Records excerpted from a collection:
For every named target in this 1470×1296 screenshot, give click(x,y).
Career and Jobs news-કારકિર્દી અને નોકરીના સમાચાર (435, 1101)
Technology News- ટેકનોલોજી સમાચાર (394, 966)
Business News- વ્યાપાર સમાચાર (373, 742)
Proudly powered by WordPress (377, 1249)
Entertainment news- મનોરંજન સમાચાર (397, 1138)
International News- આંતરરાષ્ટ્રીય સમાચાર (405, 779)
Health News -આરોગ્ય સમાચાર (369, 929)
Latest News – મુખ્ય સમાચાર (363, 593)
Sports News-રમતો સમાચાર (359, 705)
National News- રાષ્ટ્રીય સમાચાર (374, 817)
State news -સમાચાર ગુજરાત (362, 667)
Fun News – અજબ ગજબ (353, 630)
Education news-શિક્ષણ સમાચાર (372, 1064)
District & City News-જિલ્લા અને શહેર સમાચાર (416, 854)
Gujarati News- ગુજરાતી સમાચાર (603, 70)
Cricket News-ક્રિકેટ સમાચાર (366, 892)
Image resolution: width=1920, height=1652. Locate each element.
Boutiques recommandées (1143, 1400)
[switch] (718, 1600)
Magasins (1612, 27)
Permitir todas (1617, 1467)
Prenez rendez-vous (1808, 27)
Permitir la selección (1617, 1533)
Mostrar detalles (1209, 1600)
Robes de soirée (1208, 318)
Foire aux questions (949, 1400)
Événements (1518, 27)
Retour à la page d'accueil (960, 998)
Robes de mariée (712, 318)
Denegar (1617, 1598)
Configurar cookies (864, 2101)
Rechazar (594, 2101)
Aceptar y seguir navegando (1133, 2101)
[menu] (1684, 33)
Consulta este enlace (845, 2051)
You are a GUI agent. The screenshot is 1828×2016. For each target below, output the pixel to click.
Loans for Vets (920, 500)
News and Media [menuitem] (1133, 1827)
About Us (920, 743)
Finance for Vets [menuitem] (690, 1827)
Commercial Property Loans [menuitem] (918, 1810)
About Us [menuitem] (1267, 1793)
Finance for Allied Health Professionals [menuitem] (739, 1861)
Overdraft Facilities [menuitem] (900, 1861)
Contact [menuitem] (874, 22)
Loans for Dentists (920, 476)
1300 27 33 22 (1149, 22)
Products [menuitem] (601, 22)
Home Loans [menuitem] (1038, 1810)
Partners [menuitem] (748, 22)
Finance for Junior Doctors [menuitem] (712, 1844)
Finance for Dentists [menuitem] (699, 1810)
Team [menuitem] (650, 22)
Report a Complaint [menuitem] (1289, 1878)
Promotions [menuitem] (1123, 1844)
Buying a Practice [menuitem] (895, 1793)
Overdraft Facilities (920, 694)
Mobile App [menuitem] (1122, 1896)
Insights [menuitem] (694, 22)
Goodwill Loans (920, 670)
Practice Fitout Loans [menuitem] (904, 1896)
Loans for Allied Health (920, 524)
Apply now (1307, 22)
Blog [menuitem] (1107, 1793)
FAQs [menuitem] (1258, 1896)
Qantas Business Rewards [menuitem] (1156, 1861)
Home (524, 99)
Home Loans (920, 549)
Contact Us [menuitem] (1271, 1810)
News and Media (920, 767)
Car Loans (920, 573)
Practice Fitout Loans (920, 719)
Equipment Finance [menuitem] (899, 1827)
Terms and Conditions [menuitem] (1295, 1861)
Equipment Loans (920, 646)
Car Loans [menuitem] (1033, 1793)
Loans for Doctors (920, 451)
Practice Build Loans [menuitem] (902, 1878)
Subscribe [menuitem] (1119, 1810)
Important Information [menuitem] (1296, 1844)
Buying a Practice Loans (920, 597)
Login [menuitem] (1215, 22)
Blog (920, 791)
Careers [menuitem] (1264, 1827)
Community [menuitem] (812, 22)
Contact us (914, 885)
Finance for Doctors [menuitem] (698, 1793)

_DESCRIPTION OF THE TASK_
Look above for the line with "Boutiques recommandées (1143, 1400)" and the line with "About Us (920, 743)". Write out those two lines and all the lines between them, exactly, and no others.

_FINISHED EXERCISE_
Boutiques recommandées (1143, 1400)
[switch] (718, 1600)
Magasins (1612, 27)
Permitir todas (1617, 1467)
Prenez rendez-vous (1808, 27)
Permitir la selección (1617, 1533)
Mostrar detalles (1209, 1600)
Robes de soirée (1208, 318)
Foire aux questions (949, 1400)
Événements (1518, 27)
Retour à la page d'accueil (960, 998)
Robes de mariée (712, 318)
Denegar (1617, 1598)
Configurar cookies (864, 2101)
Rechazar (594, 2101)
Aceptar y seguir navegando (1133, 2101)
[menu] (1684, 33)
Consulta este enlace (845, 2051)
You are a GUI agent. The screenshot is 1828×2016. For each target below, output the pixel to click.
Loans for Vets (920, 500)
News and Media [menuitem] (1133, 1827)
About Us (920, 743)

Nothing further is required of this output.